Begin SOURCE EXTRACT
Identifying the barriers
We understand
and recognize that traditional pathways to energy security, access and
affordability remain barriers to entry for intelligent and innovative decentralized off-grid Mini-grids
and grid connected closed Smart-grids in developing countries. We also
recognize that integrated E-WASH-E-T-C (Energy, Water, Sanitation, Health,
Education, Transport & Communications) solutions are not independent of
each other in a 21st
knowledge and skill based economy. Applying contextually appropriate infrastructure solutions in
societies with a relatively low level of knowledge and skill social capital
remains a key capacity building requirement for these societies. Inheriting
institutional infrastructure and value sets that govern them can often lead to
perverse outcomes. The PNG education system is a case in point. Built in a
mirror image of the Australian education system it copies all the problems and
issues Australia struggles with when it comes to education standards,
compliance and enforcement. It is not surprising that these issues are
multiplied many times in a developing country such as PNG.
The
2014 Country Report into financing the PNG TVET sector illustrates several points in this regard. We don’t have
to go past page 10 of the report to find out why overlaying an Australian
education structure onto PNG and other Pacific economies poses recurrent structural
issues at governance, institutional and national economic development level.
The red circle ( see Image below) demonstrates the structural and functional
problems at the national, provincial, district and local government level all
the way down to the school management level in PNG.
Just
as there is a fundamental disconnect between the department of Labour, Industry
Relations and Industry Training with the department of Education in the
Australian Federal system we find the same in PNG. The inheritance of the
Australian Education and Industry / Industrial Relations governance structure
and bureaucratic value system by SE Asia and Indo-Pacific nations display
remarkably similar problems. These problems manifest at the functional and
structural governance level in the form of similar methods of corruption and
bureaucratic mismanagement. This manifests itself at the political level as fundamental
policy disconnectedness to the knowledge, research, skill and training needs of
industry and the country as a whole. Whether or not these dysfunctional
departmental and inter-departmental relations are exploited at some political
ideological level is not at issue here. What is pertinent is the manner in
which senior public servants exacerbate these dysfunctional relations
throughout the various bureaucratic layers down to the individual local institutions.
Australia did not achieve its status as the 13th most corrupt
nation of all OECD member countries for no reason at all. For an
anti-institutional corruption campaigner like me, this revelation is not news.
What is important to understand in the context of PNG development is that its
education infrastructure is not fit for purpose to support the development
needs of the nation as a whole. The primary reason for this is that the PNG department of Labour and Industrial Relations and Industry
Training cannot deliver any creditable workforce analysis without a national
industry policy. It therefore cannot enable a creditable national workforce
education and training policy let alone engage in specific industry sector
analytics. As a consequence, specific industry staffing requirements are
ignored and industry organizes its own training programs independent of the
formal education and training sector. This affects not only staff skill levels
but it makes any pathways and credit point recognition and transfer program
impossible to assess, measure and compare to any meaningful base line data set.
End SOURCE EXTRACT
Begin RECORDS SHOWN
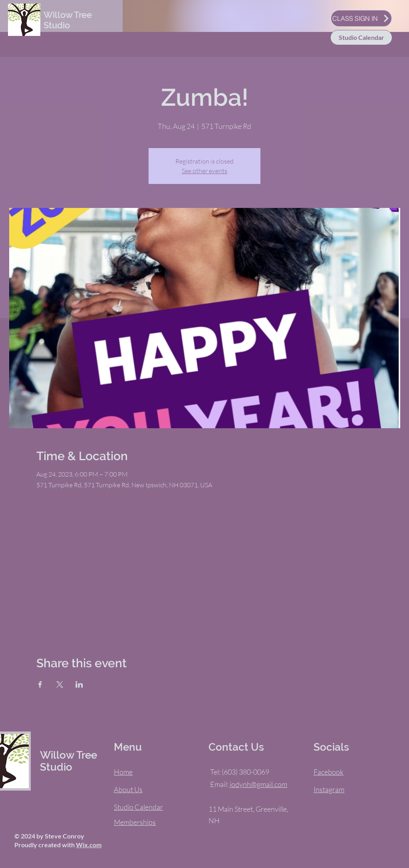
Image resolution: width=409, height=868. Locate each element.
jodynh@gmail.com (258, 784)
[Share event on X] (60, 684)
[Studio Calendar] (361, 38)
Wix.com (89, 844)
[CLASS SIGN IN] (361, 18)
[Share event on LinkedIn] (79, 684)
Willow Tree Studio (68, 20)
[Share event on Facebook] (40, 684)
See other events (204, 171)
End RECORDS SHOWN
** WHAT TO WORK ON **
Answer these questions from the text on barriers in PNG education:
1. What does E-WASH-E-T-C stand for?
2. Past which page of the 2014 Country Report does the text say one need not go?
3. What rank does the text give Australia for corruption among OECD member countries?
The rows have no connection to the text about barriers in PNG education.

** PROBLEM SOLUTION **
1. Energy, Water, Sanitation, Health, Education, Transport & Communications
2. Page 10
3. 13th most corrupt